=== INFORMATION SHOWN ===

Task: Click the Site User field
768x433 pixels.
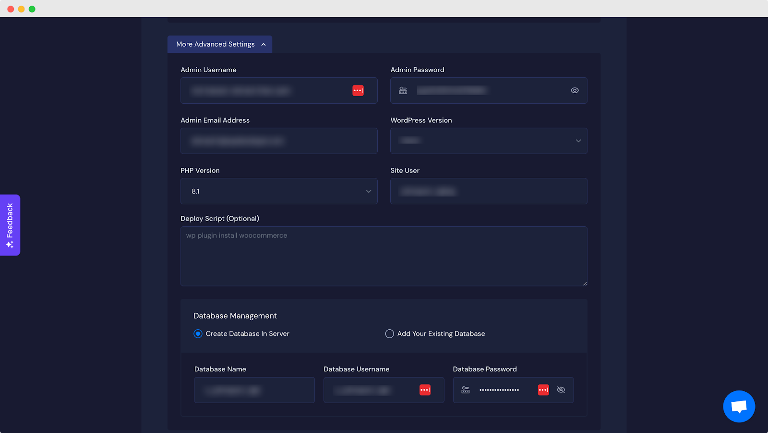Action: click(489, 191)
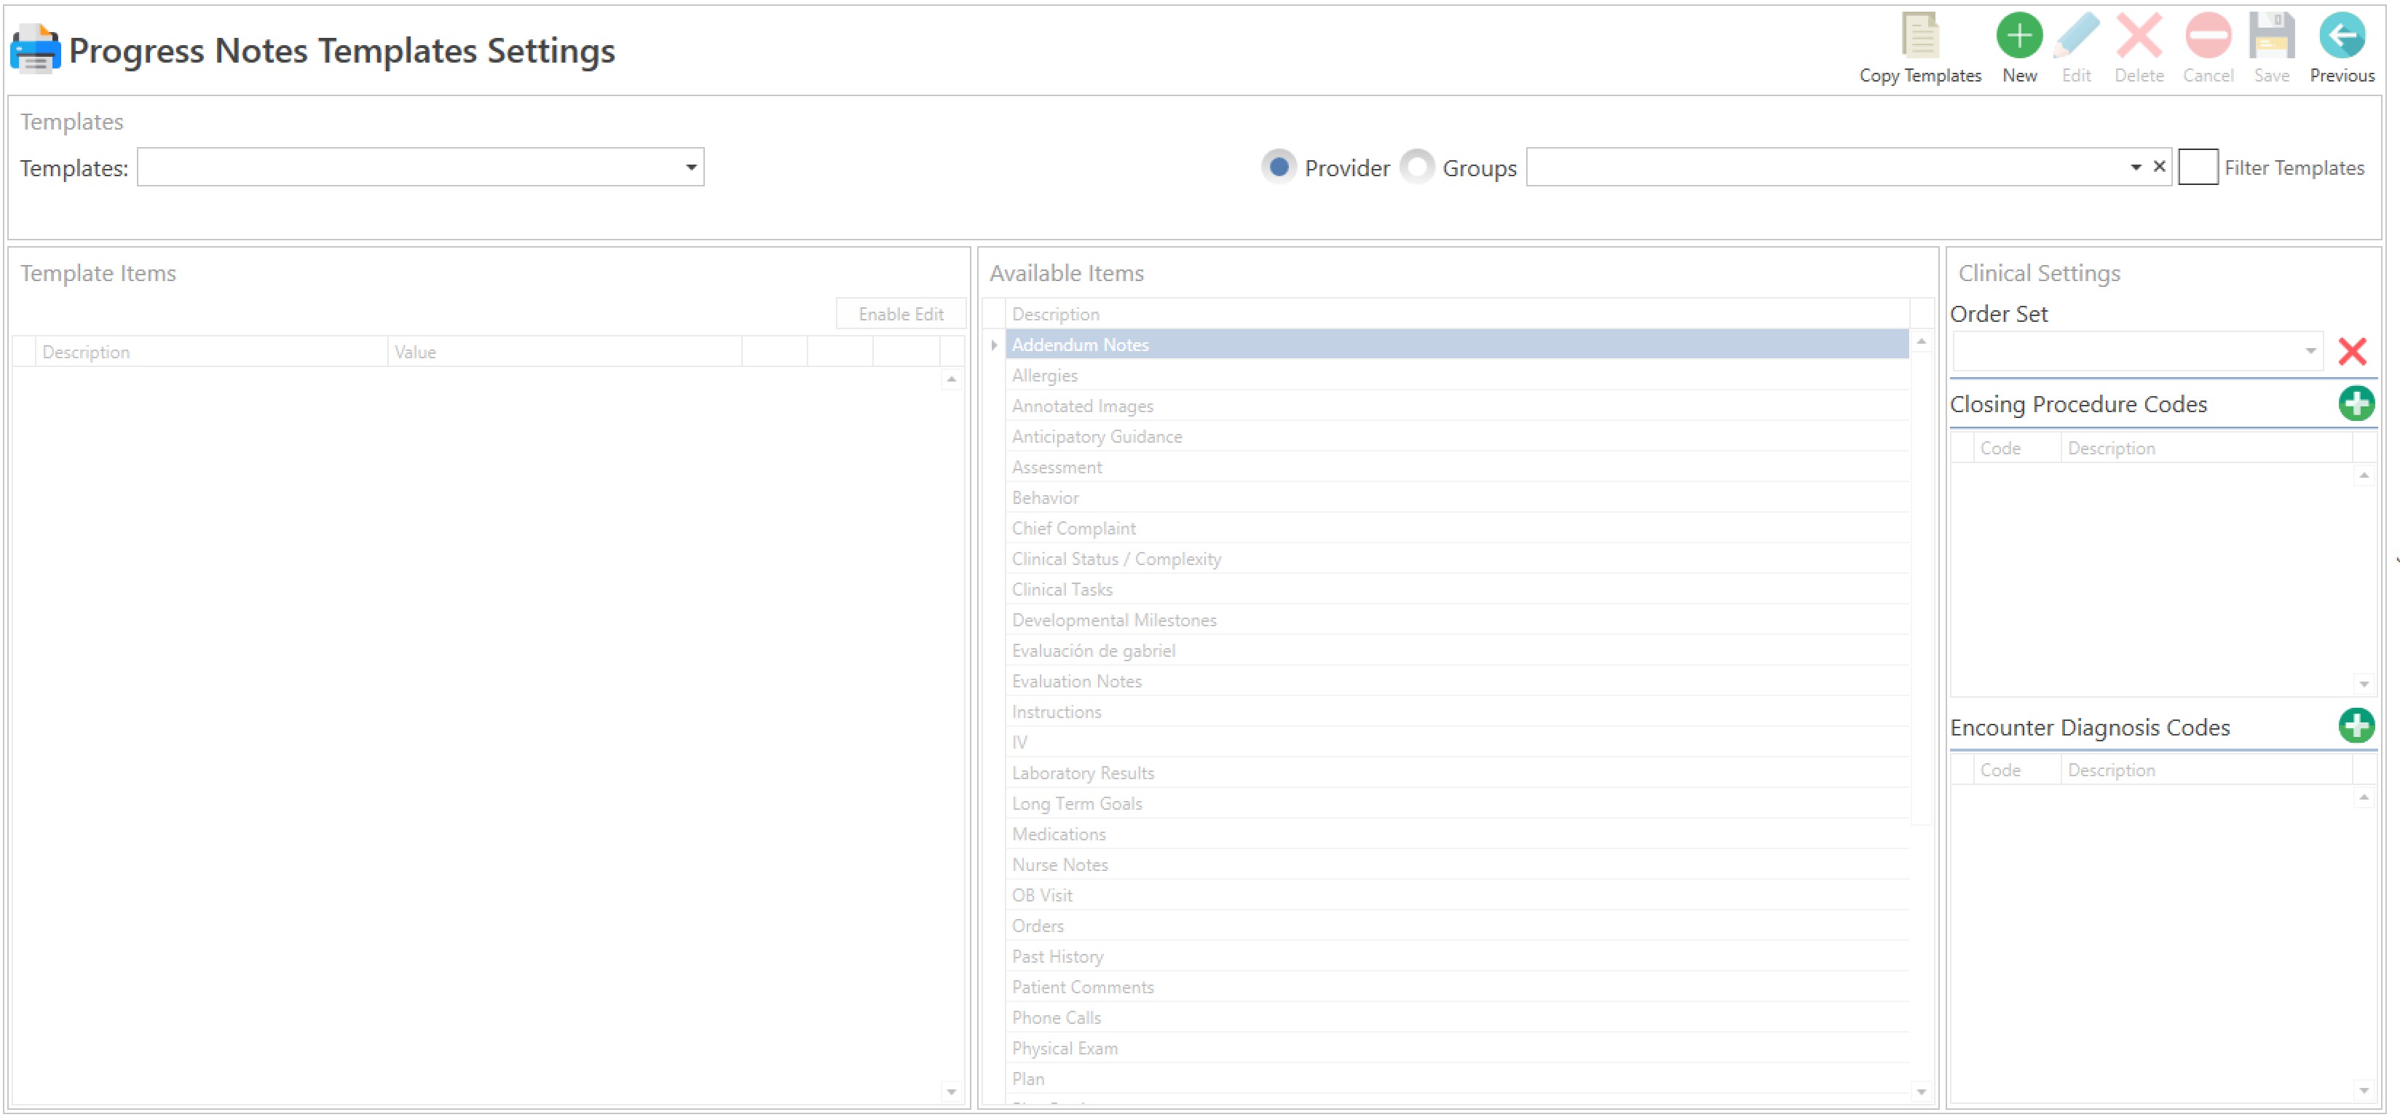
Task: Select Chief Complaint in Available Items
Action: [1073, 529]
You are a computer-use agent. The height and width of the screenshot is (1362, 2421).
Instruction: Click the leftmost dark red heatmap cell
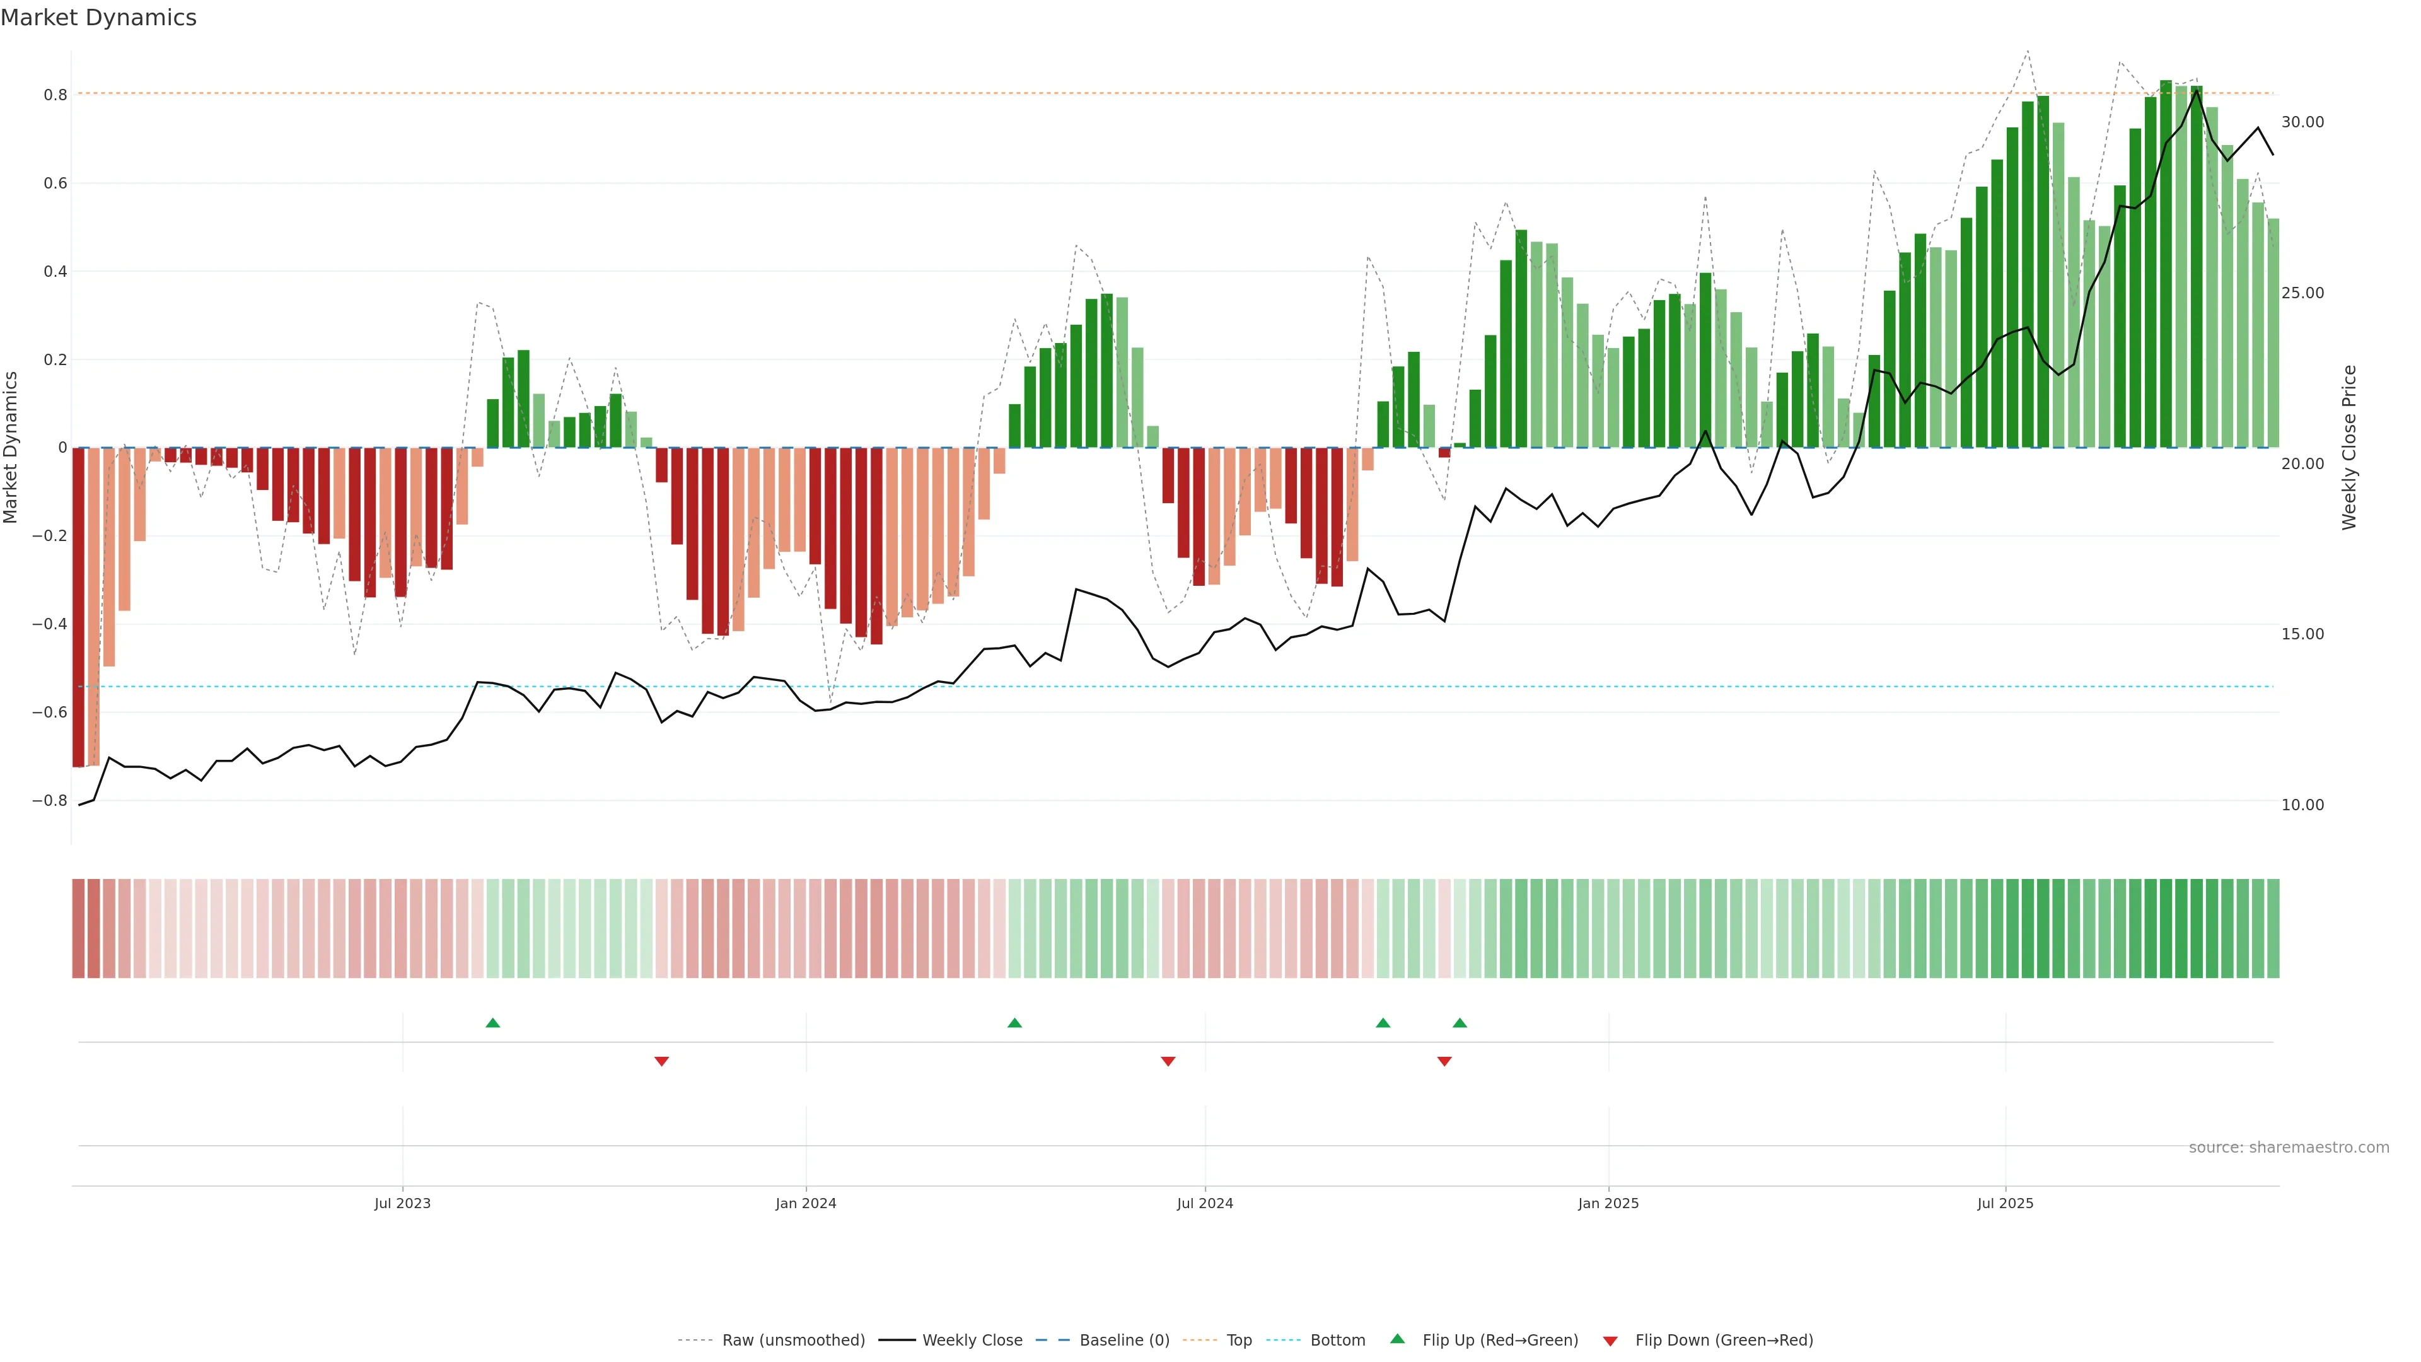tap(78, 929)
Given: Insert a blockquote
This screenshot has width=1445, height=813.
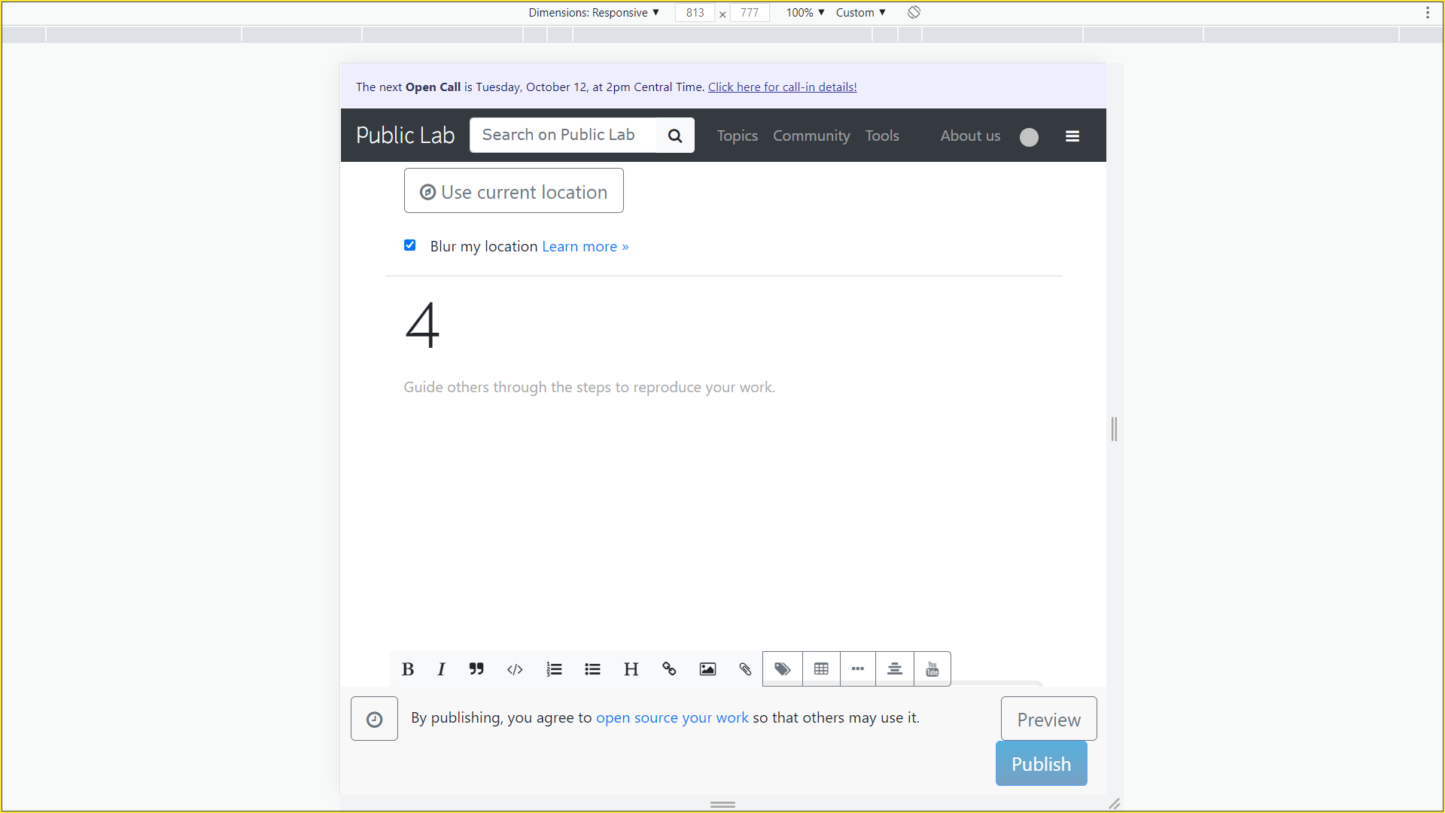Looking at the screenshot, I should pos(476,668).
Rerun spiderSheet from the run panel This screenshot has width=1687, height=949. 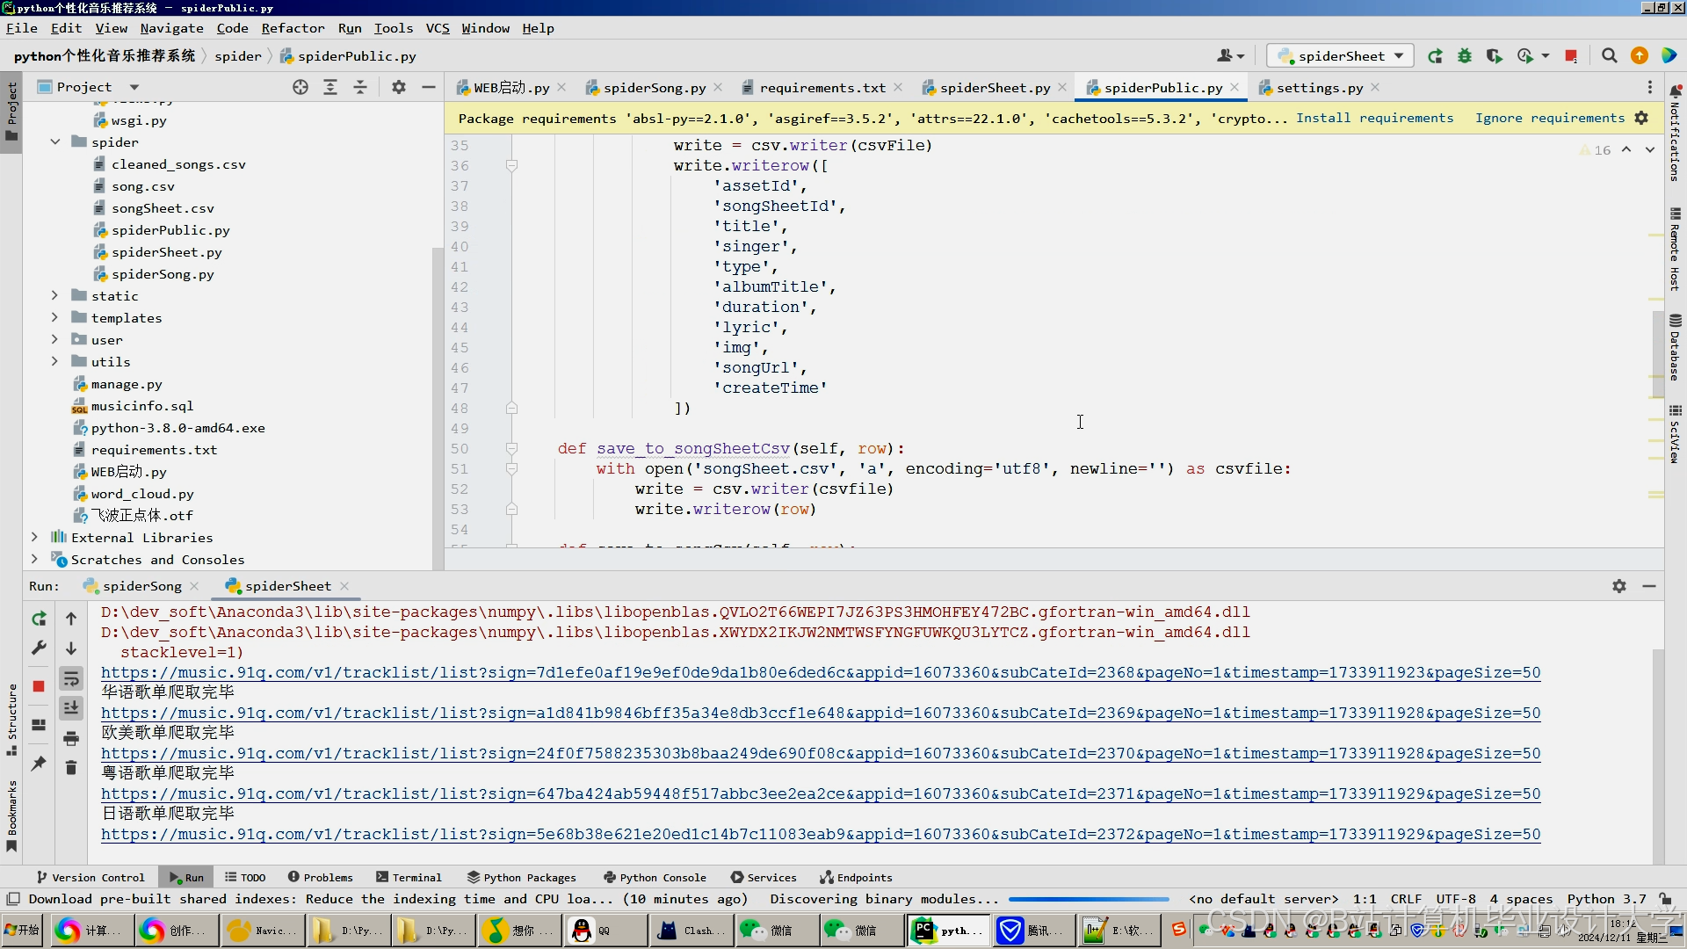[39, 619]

===

:: WHAT THIS TASK INVOLVES ::
Nothing but the lines from the first line of the listing above to the line containing "Given: Insert a blockquote" should appear in the answer, each one exact and with no pictures.

:: THE ANSWER ::
Task: Click the Site User field
768x433 pixels.
Action: click(489, 191)
Task: Select Chief Complaint in Available Items
Action: [1073, 529]
You are a computer-use agent. The height and width of the screenshot is (1362, 2421).
Instruction: Click the leftmost dark red heatmap cell
tap(78, 929)
Given: Insert a blockquote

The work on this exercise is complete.